• [Task]: Could you output exactly the lines running from the one containing "The width and height of the screenshot is (576, 425)." to the final line of the listing below, leaving out pictures?
****************
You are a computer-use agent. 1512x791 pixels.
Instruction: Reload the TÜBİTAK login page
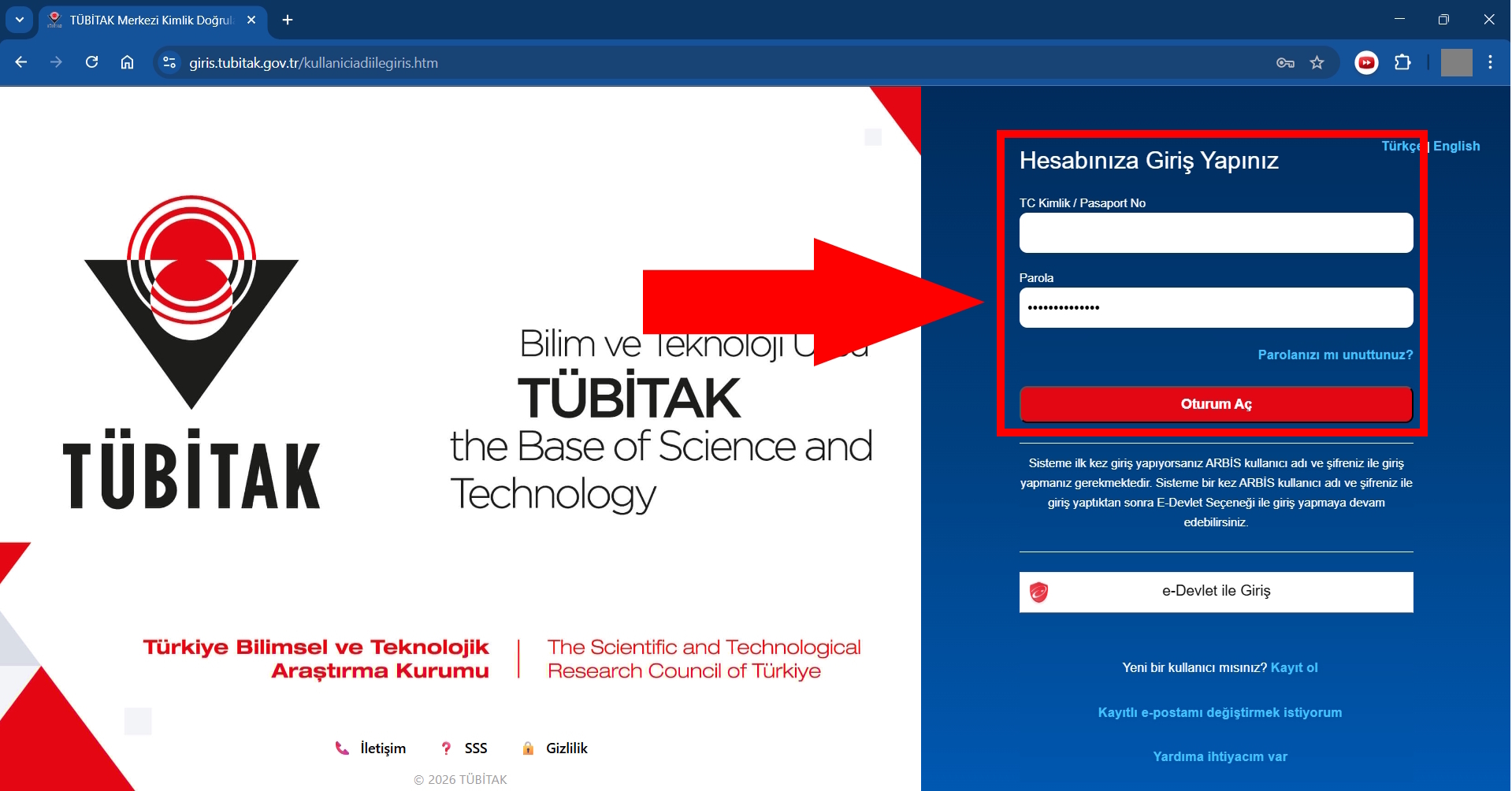click(x=91, y=62)
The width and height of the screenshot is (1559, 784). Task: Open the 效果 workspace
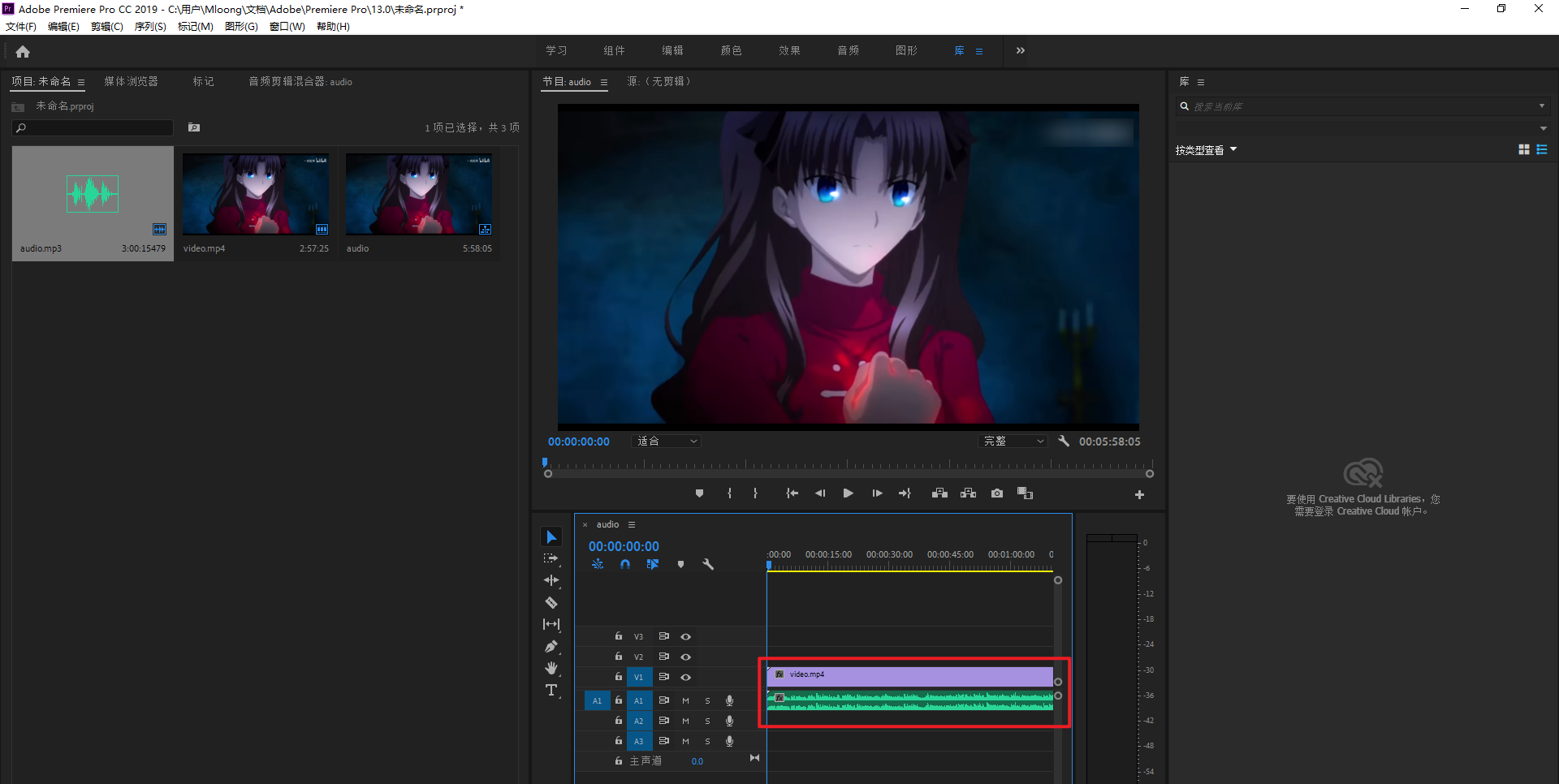789,50
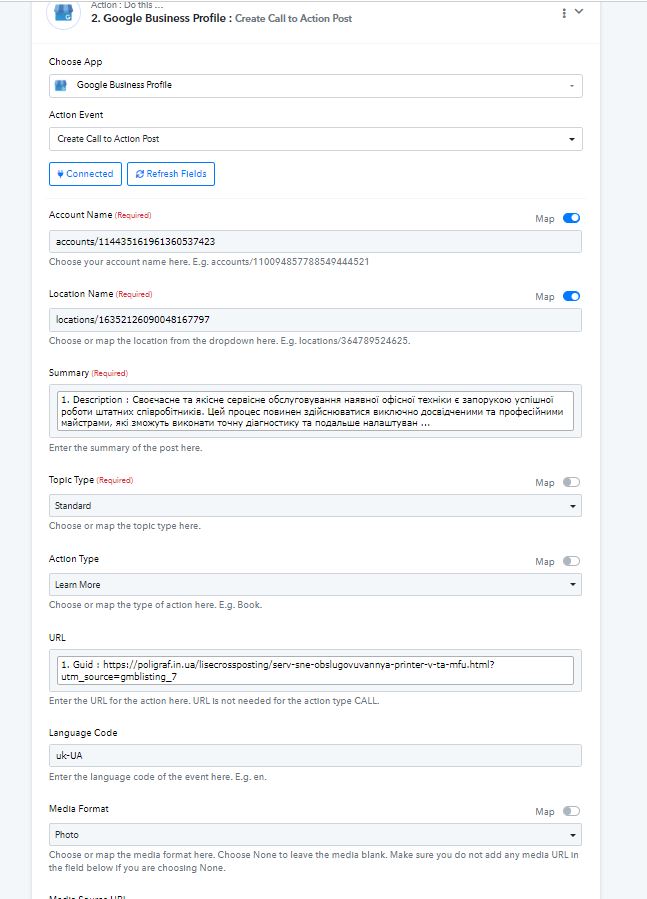Image resolution: width=647 pixels, height=899 pixels.
Task: Open the three-dot step options menu
Action: pos(564,13)
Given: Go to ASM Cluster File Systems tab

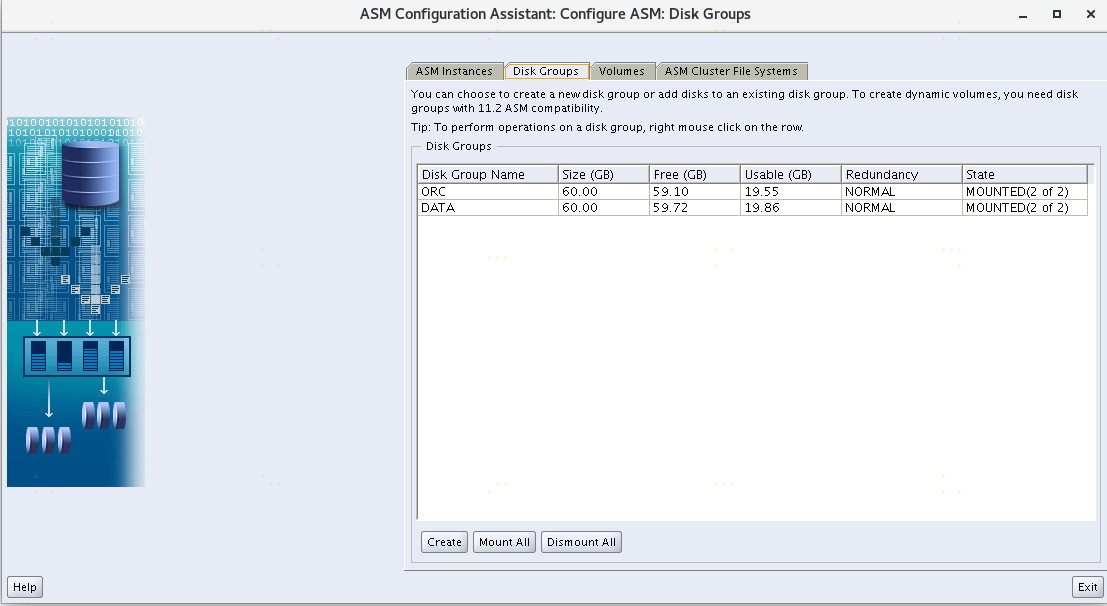Looking at the screenshot, I should tap(731, 71).
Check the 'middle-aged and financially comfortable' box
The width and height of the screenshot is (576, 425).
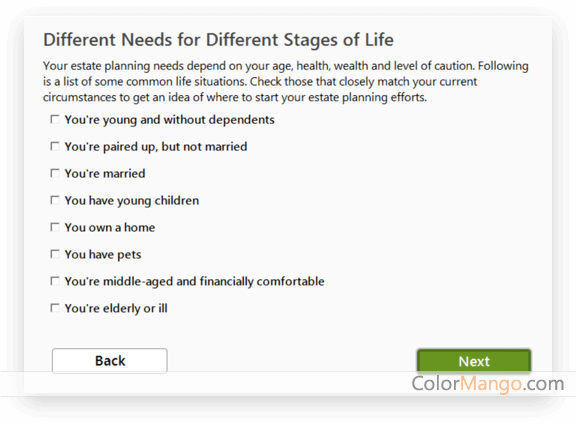coord(55,281)
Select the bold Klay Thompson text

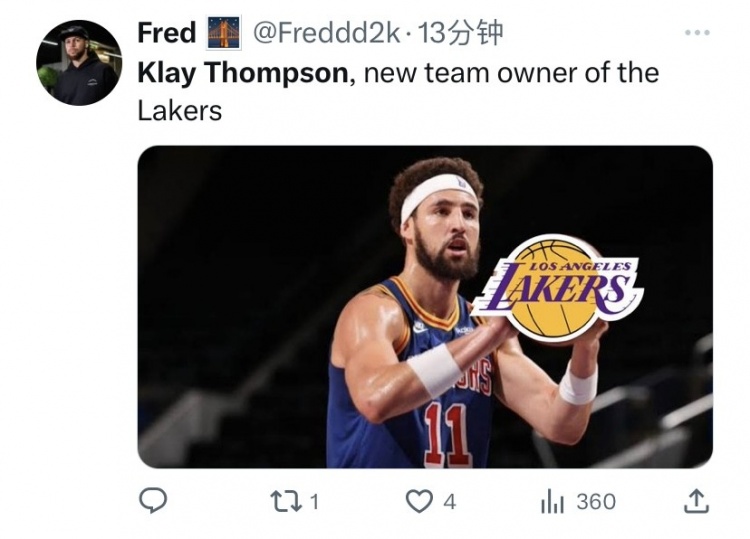point(243,72)
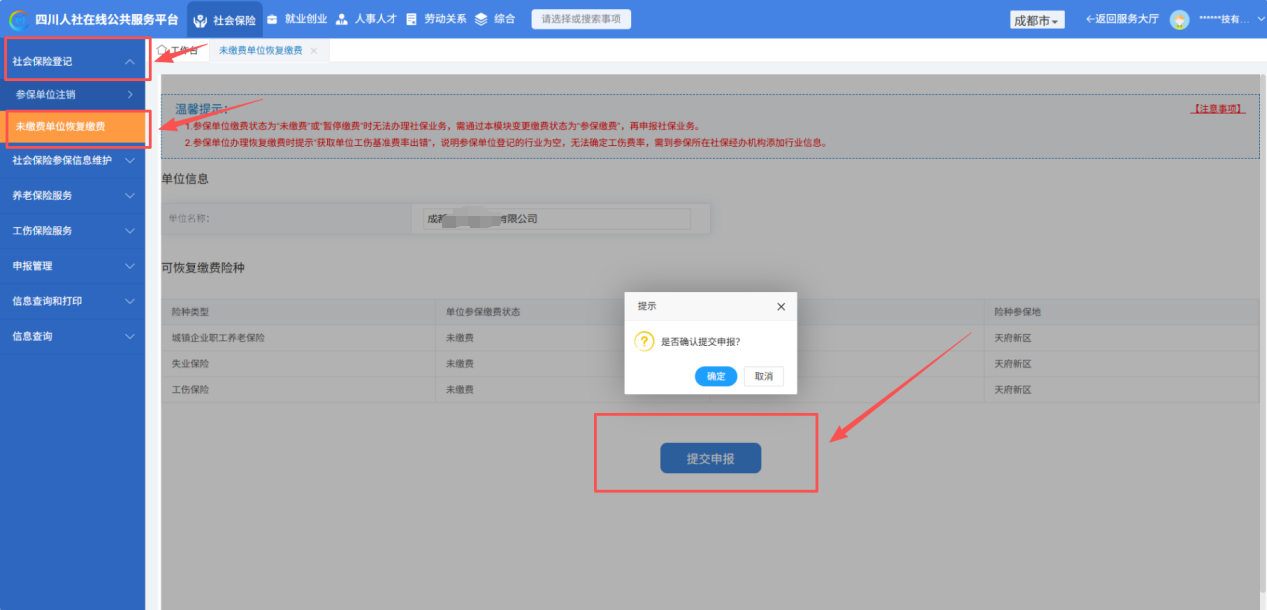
****************
• [Written solution]:
The width and height of the screenshot is (576, 425).
coord(55,281)
Select the bold Klay Thompson text

point(243,72)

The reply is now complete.